* **SET PROBLEM**
Please recast the items, from the first one through the line containing "Action: [33, 46]", inclusive, as a two-column CSV with the headers instruction and answer. Give one row per item, with each field in double quotes and any line breaks replaced by spaces.

* **ENTRIES SUPPLIED**
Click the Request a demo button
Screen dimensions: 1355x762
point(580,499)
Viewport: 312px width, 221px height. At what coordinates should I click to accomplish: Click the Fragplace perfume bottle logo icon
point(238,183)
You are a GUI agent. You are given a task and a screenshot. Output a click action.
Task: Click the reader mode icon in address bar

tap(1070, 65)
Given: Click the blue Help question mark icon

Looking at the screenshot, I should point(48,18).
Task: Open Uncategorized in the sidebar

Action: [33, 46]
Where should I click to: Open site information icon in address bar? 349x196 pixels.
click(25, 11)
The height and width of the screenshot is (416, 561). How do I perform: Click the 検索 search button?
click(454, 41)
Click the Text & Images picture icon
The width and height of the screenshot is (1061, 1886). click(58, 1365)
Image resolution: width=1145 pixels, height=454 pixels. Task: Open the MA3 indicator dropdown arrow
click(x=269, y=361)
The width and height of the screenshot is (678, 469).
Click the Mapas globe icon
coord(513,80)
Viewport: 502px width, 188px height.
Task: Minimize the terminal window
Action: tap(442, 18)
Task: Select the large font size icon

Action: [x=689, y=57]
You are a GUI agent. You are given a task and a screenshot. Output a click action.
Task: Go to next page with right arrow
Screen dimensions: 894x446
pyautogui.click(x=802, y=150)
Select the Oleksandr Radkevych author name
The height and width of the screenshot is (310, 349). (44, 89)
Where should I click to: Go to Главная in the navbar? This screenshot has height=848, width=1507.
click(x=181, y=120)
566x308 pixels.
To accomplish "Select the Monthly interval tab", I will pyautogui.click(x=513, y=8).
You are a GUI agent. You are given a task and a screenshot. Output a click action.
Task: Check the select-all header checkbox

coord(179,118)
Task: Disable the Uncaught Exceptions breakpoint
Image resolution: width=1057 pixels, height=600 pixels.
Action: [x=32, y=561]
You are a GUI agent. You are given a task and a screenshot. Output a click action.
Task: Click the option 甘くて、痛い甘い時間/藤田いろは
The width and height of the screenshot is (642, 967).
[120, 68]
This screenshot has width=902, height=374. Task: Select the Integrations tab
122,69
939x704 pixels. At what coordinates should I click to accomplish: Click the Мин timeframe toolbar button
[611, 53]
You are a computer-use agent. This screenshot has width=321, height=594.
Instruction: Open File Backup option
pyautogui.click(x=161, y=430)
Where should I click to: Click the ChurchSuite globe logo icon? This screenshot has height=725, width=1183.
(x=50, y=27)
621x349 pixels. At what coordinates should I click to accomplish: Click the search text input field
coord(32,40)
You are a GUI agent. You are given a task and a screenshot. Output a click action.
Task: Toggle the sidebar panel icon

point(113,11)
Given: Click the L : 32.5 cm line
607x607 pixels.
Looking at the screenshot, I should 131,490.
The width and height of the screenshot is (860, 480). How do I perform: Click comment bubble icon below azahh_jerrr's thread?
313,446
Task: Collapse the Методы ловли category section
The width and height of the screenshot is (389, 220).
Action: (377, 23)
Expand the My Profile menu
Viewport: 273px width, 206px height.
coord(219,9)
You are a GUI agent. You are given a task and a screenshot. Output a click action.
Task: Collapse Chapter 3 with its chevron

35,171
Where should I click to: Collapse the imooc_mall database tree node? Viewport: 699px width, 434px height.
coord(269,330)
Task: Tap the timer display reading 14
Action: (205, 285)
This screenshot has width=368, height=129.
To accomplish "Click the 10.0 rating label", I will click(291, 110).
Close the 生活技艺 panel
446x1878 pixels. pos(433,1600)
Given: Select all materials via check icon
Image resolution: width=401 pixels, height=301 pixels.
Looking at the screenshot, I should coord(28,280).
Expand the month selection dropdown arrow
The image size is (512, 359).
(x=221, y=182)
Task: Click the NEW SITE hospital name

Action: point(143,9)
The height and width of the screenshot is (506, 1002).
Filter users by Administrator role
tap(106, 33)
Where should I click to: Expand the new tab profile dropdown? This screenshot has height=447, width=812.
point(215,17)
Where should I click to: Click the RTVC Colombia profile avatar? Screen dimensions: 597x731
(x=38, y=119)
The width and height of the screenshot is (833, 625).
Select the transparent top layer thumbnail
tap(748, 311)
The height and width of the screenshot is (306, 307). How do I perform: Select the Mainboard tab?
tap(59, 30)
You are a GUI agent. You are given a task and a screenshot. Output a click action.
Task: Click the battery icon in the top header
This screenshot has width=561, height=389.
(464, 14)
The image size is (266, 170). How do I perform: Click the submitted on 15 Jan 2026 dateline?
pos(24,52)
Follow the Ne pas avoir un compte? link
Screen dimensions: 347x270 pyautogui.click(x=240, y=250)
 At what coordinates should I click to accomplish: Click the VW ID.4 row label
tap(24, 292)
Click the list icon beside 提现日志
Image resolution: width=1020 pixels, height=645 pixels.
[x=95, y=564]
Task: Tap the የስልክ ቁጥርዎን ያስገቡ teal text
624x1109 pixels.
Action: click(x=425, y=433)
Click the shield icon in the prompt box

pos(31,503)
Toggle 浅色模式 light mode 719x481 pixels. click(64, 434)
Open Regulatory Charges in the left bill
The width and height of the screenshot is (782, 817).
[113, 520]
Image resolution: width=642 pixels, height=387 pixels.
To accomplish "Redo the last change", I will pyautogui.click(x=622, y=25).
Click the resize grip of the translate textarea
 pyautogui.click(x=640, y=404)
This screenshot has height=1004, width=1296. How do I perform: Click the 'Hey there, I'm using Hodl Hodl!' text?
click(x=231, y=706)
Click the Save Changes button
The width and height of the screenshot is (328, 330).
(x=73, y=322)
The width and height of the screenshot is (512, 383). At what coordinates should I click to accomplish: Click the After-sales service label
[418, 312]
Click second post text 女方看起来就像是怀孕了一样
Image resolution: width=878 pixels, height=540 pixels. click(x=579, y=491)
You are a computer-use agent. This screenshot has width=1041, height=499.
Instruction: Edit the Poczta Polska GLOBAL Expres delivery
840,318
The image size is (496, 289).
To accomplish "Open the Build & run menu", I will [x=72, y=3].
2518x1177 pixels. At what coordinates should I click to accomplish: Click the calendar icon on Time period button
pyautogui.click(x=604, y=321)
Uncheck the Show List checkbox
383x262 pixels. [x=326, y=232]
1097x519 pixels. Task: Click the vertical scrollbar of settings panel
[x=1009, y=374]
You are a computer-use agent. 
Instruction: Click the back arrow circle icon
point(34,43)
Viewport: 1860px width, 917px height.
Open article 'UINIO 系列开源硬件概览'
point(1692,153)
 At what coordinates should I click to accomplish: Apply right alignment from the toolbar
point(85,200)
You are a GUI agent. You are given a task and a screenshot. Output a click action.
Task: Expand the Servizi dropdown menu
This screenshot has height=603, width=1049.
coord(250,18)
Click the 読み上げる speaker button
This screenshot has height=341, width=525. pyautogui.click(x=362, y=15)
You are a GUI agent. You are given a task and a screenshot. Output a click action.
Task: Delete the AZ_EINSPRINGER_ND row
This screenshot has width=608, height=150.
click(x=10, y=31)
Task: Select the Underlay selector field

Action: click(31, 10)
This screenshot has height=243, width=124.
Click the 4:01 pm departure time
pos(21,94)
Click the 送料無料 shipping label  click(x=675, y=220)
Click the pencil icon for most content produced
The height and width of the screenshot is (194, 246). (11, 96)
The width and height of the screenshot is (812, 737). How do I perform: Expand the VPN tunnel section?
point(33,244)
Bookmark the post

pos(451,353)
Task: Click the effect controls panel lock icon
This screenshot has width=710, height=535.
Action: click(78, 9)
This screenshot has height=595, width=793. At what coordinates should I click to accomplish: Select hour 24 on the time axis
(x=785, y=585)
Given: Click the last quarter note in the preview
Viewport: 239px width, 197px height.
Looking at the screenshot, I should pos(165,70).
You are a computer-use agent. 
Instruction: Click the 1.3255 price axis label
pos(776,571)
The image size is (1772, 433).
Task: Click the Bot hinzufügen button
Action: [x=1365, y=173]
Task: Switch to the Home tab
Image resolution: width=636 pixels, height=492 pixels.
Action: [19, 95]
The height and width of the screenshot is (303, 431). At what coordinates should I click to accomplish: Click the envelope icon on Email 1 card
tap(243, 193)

* **REPLY TO THE EXERCISE**
instruction,answer
"Click the Request a demo button Screen dimensions: 1355x762","point(580,499)"
"Viewport: 312px width, 221px height. At what coordinates should I click to accomplish: Click the Fragplace perfume bottle logo icon","point(238,183)"
"You are a GUI agent. You are given a task and a screenshot. Output a click action. Task: Click the reader mode icon in address bar","tap(1070, 65)"
"Given: Click the blue Help question mark icon","Looking at the screenshot, I should point(48,18)."
"Task: Open Uncategorized in the sidebar","Action: [33, 46]"